Write what comes next in the account of the school placement meeting for John, picking up right after its final sentence.

::: Passage given :::

In the end, there was a lot of value in doing our homework. It was critical to get two letters from professionals who know John and know what he can do. It was impressive to have two thick binders full of treatment and progress records to plunk down at our meeting. And I think it really helped me focus after I placed my ipod on the table to record both meetings (thanks for the iTalk, dad!) Of course, the most important key to our eventual success was the presence of two charming little boys.
John babbled throughout the meeting. No words, but lots and lots of glorious sounds. He checked in with me several times during the two hours and was cranky only at the end. When I pointed out that John’s transition testing took place only two months after he began ABA and before we even increased the intensity from 10 to 16 hours a week, we felt the tide might slowly turn in our favor. On paper, John wasn’t looking so great — we were facing very low transition scores, some in the 4-6 month range (don’t get me started on the insanity of using these tests with children who are nonverbal!) The representative sent from the autism program studied him intently and tried to get in his space. She smiled a lot, we took that as a good sign.
And so when we got to the point in the meeting where they asked us if we had seen all of the available programs and what were our thoughts for John, we said “We really think he needs ‘Dream Program’ because of this, this, and this.”

::: Material provided :::

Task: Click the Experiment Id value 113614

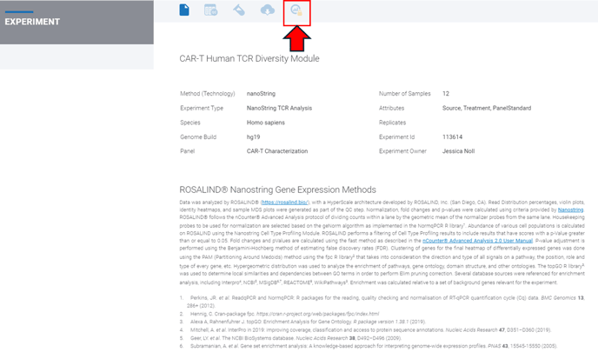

:::

Result below
And they turned to the representative from the autism program (a halo now around her head) and she responded “I couldn’t agree more.”
I may have shouted with happiness (no, I don’t think I did, I’ll have to go back and listen to the recording), but after that everything fell into place for John and a lightness settled over me that I find really hard to explain because it feels so foreign these days.
And the “Dream Program” is this: M-F, 9am to 3pm, a preschool class for kids with autism that uses ABA and discrete trials 1:1. So more of what he’s been doing and more of what has been helping and yet not so isolated as he is with his home program.
I feel terrible to give Sam such short shrift here, but there was never any doubt he’d get his program: M-F, 3 hours per day, in a more traditional preschool class for children with a variety of developmental delays. And the hope that he will keep making such great progress, which he appears to be doing at lightning speed these days.
The lightness lingers. What will I do if it is here to stay?